» REQUEST:
Rewrite every item below, substituting "desktop automation agent" for each occurrence of "computer-use agent" and leaving everything else unchanged.

» MATERIAL TO PROCESS:
=-=-=-=-=

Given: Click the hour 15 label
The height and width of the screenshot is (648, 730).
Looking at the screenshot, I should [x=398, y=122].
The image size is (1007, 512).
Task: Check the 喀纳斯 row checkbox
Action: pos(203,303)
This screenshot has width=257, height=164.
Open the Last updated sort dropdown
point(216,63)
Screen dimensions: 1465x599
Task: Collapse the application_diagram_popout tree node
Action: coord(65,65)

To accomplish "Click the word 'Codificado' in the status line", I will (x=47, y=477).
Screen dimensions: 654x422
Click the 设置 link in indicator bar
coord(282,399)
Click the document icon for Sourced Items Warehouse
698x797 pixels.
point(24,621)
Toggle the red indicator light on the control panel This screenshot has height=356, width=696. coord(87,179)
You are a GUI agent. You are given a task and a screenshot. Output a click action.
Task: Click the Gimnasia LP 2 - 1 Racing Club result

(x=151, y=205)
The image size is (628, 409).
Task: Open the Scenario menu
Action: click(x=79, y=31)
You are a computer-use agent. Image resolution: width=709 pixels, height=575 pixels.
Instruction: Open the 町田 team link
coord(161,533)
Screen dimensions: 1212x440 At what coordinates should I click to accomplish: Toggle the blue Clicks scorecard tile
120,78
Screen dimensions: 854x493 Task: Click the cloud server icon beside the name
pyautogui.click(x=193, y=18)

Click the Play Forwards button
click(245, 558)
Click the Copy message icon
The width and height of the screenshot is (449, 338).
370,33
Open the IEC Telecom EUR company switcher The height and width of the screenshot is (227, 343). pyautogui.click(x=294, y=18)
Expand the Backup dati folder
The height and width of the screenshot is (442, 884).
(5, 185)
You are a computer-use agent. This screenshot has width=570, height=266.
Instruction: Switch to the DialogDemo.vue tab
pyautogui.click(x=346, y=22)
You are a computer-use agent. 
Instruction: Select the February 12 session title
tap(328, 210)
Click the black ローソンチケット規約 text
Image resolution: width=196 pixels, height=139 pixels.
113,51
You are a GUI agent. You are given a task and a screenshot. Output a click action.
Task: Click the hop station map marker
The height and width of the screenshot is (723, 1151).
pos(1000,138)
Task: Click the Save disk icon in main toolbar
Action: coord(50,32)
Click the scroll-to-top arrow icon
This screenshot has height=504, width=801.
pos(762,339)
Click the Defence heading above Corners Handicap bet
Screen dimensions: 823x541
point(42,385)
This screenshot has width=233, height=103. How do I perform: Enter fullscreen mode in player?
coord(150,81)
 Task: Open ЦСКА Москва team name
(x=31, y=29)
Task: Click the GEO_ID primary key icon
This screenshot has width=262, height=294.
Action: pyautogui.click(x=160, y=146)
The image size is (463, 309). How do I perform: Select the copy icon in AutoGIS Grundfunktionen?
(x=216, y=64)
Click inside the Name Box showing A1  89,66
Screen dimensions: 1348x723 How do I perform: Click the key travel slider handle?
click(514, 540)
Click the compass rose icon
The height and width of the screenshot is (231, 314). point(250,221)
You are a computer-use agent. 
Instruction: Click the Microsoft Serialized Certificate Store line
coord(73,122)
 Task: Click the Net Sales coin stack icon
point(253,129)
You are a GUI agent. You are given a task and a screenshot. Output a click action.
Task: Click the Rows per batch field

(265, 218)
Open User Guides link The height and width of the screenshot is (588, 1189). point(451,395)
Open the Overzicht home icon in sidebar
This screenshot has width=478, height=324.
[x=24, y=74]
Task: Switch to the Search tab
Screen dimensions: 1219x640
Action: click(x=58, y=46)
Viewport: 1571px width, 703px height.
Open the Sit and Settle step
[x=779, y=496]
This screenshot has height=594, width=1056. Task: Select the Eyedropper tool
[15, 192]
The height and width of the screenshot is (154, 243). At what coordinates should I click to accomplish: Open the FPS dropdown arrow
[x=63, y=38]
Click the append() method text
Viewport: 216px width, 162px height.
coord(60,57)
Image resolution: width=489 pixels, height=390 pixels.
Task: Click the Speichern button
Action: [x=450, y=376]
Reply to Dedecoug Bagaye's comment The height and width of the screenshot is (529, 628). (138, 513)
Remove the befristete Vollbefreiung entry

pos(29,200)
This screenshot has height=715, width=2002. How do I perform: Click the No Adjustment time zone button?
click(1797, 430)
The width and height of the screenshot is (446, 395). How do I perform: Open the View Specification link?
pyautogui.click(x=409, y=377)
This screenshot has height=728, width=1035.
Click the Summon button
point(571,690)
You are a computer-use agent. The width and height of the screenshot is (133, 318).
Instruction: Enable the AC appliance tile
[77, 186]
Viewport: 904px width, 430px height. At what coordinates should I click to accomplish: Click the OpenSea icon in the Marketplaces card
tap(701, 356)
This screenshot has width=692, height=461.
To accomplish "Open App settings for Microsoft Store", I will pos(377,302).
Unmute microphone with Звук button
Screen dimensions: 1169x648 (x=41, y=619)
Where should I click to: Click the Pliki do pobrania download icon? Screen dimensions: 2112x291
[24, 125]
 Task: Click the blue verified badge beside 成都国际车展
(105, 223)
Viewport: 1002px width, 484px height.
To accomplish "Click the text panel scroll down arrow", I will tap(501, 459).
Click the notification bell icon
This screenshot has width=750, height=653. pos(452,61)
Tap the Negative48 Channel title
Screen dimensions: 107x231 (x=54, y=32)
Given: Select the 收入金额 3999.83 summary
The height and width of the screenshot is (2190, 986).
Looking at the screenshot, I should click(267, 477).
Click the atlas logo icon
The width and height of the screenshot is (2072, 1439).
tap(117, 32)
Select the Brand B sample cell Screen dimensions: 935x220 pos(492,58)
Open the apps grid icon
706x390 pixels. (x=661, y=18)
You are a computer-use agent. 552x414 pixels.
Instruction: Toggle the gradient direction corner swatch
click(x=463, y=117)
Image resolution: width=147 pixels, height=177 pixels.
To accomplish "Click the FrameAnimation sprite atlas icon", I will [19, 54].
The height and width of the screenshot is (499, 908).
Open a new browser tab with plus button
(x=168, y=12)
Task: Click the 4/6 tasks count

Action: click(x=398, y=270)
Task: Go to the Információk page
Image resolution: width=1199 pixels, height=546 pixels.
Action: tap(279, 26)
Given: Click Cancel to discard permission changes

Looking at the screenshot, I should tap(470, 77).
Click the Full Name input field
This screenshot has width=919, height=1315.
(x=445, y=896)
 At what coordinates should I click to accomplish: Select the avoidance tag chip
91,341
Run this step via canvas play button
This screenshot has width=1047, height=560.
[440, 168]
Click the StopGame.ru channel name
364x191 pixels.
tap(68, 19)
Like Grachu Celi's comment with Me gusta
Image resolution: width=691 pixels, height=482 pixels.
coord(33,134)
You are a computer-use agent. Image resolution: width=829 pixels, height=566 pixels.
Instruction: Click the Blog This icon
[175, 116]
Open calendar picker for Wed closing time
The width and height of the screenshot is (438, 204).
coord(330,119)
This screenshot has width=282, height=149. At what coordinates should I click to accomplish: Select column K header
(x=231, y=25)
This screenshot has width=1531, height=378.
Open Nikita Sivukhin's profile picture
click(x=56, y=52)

=-=-=-=-=

» COMPLETED EXERCISE:
Given: Click the hour 15 label
The height and width of the screenshot is (648, 730).
Looking at the screenshot, I should [x=398, y=122].
The image size is (1007, 512).
Task: Check the 喀纳斯 row checkbox
Action: pos(203,303)
This screenshot has width=257, height=164.
Open the Last updated sort dropdown
point(216,63)
Screen dimensions: 1465x599
Task: Collapse the application_diagram_popout tree node
Action: coord(65,65)

To accomplish "Click the word 'Codificado' in the status line", I will (x=47, y=477).
Screen dimensions: 654x422
Click the 设置 link in indicator bar
coord(282,399)
Click the document icon for Sourced Items Warehouse
698x797 pixels.
point(24,621)
Toggle the red indicator light on the control panel This screenshot has height=356, width=696. coord(87,179)
You are a GUI agent. You are given a task and a screenshot. Output a click action.
Task: Click the Gimnasia LP 2 - 1 Racing Club result

(x=151, y=205)
The image size is (628, 409).
Task: Open the Scenario menu
Action: click(x=79, y=31)
You are a desktop automation agent. Image resolution: width=709 pixels, height=575 pixels.
Instruction: Open the 町田 team link
coord(161,533)
Screen dimensions: 1212x440 At what coordinates should I click to accomplish: Toggle the blue Clicks scorecard tile
120,78
Screen dimensions: 854x493 Task: Click the cloud server icon beside the name
pyautogui.click(x=193, y=18)

Click the Play Forwards button
click(245, 558)
Click the Copy message icon
The width and height of the screenshot is (449, 338).
370,33
Open the IEC Telecom EUR company switcher The height and width of the screenshot is (227, 343). pyautogui.click(x=294, y=18)
Expand the Backup dati folder
The height and width of the screenshot is (442, 884).
(5, 185)
You are a desktop automation agent. This screenshot has width=570, height=266.
Instruction: Switch to the DialogDemo.vue tab
pyautogui.click(x=346, y=22)
You are a desktop automation agent. 
Instruction: Select the February 12 session title
tap(328, 210)
Click the black ローソンチケット規約 text
Image resolution: width=196 pixels, height=139 pixels.
113,51
You are a GUI agent. You are given a task and a screenshot. Output a click action.
Task: Click the hop station map marker
The height and width of the screenshot is (723, 1151).
pos(1000,138)
Task: Click the Save disk icon in main toolbar
Action: coord(50,32)
Click the scroll-to-top arrow icon
This screenshot has height=504, width=801.
pos(762,339)
Click the Defence heading above Corners Handicap bet
Screen dimensions: 823x541
point(42,385)
This screenshot has width=233, height=103. How do I perform: Enter fullscreen mode in player?
coord(150,81)
 Task: Open ЦСКА Москва team name
(x=31, y=29)
Task: Click the GEO_ID primary key icon
This screenshot has width=262, height=294.
Action: pyautogui.click(x=160, y=146)
The image size is (463, 309). How do I perform: Select the copy icon in AutoGIS Grundfunktionen?
(x=216, y=64)
Click inside the Name Box showing A1  89,66
Screen dimensions: 1348x723 How do I perform: Click the key travel slider handle?
click(514, 540)
Click the compass rose icon
The height and width of the screenshot is (231, 314). point(250,221)
You are a desktop automation agent. 
Instruction: Click the Microsoft Serialized Certificate Store line
coord(73,122)
 Task: Click the Net Sales coin stack icon
point(253,129)
You are a GUI agent. You are given a task and a screenshot. Output a click action.
Task: Click the Rows per batch field

(265, 218)
Open User Guides link The height and width of the screenshot is (588, 1189). point(451,395)
Open the Overzicht home icon in sidebar
This screenshot has width=478, height=324.
[x=24, y=74]
Task: Switch to the Search tab
Screen dimensions: 1219x640
Action: click(x=58, y=46)
Viewport: 1571px width, 703px height.
Open the Sit and Settle step
[x=779, y=496]
This screenshot has height=594, width=1056. Task: Select the Eyedropper tool
[15, 192]
The height and width of the screenshot is (154, 243). At what coordinates should I click to accomplish: Open the FPS dropdown arrow
[x=63, y=38]
Click the append() method text
Viewport: 216px width, 162px height.
coord(60,57)
Image resolution: width=489 pixels, height=390 pixels.
Task: Click the Speichern button
Action: [x=450, y=376]
Reply to Dedecoug Bagaye's comment The height and width of the screenshot is (529, 628). (138, 513)
Remove the befristete Vollbefreiung entry

pos(29,200)
This screenshot has height=715, width=2002. How do I perform: Click the No Adjustment time zone button?
click(1797, 430)
The width and height of the screenshot is (446, 395). How do I perform: Open the View Specification link?
pyautogui.click(x=409, y=377)
This screenshot has height=728, width=1035.
Click the Summon button
point(571,690)
You are a desktop automation agent. The width and height of the screenshot is (133, 318).
Instruction: Enable the AC appliance tile
[77, 186]
Viewport: 904px width, 430px height. At what coordinates should I click to accomplish: Click the OpenSea icon in the Marketplaces card
tap(701, 356)
This screenshot has width=692, height=461.
To accomplish "Open App settings for Microsoft Store", I will pos(377,302).
Unmute microphone with Звук button
Screen dimensions: 1169x648 (x=41, y=619)
Where should I click to: Click the Pliki do pobrania download icon? Screen dimensions: 2112x291
[24, 125]
 Task: Click the blue verified badge beside 成都国际车展
(105, 223)
Viewport: 1002px width, 484px height.
To accomplish "Click the text panel scroll down arrow", I will tap(501, 459).
Click the notification bell icon
This screenshot has width=750, height=653. pos(452,61)
Tap the Negative48 Channel title
Screen dimensions: 107x231 (x=54, y=32)
Given: Select the 收入金额 3999.83 summary
The height and width of the screenshot is (2190, 986).
Looking at the screenshot, I should click(267, 477).
Click the atlas logo icon
The width and height of the screenshot is (2072, 1439).
tap(117, 32)
Select the Brand B sample cell Screen dimensions: 935x220 pos(492,58)
Open the apps grid icon
706x390 pixels. (x=661, y=18)
You are a desktop automation agent. 552x414 pixels.
Instruction: Toggle the gradient direction corner swatch
click(x=463, y=117)
Image resolution: width=147 pixels, height=177 pixels.
To accomplish "Click the FrameAnimation sprite atlas icon", I will [19, 54].
The height and width of the screenshot is (499, 908).
Open a new browser tab with plus button
(x=168, y=12)
Task: Click the 4/6 tasks count

Action: click(x=398, y=270)
Task: Go to the Információk page
Image resolution: width=1199 pixels, height=546 pixels.
Action: tap(279, 26)
Given: Click Cancel to discard permission changes

Looking at the screenshot, I should tap(470, 77).
Click the Full Name input field
This screenshot has width=919, height=1315.
(x=445, y=896)
 At what coordinates should I click to accomplish: Select the avoidance tag chip
91,341
Run this step via canvas play button
This screenshot has width=1047, height=560.
[440, 168]
Click the StopGame.ru channel name
364x191 pixels.
tap(68, 19)
Like Grachu Celi's comment with Me gusta
Image resolution: width=691 pixels, height=482 pixels.
coord(33,134)
You are a desktop automation agent. Image resolution: width=829 pixels, height=566 pixels.
Instruction: Click the Blog This icon
[175, 116]
Open calendar picker for Wed closing time
The width and height of the screenshot is (438, 204).
coord(330,119)
This screenshot has width=282, height=149. At what coordinates should I click to accomplish: Select column K header
(x=231, y=25)
This screenshot has width=1531, height=378.
Open Nikita Sivukhin's profile picture
click(x=56, y=52)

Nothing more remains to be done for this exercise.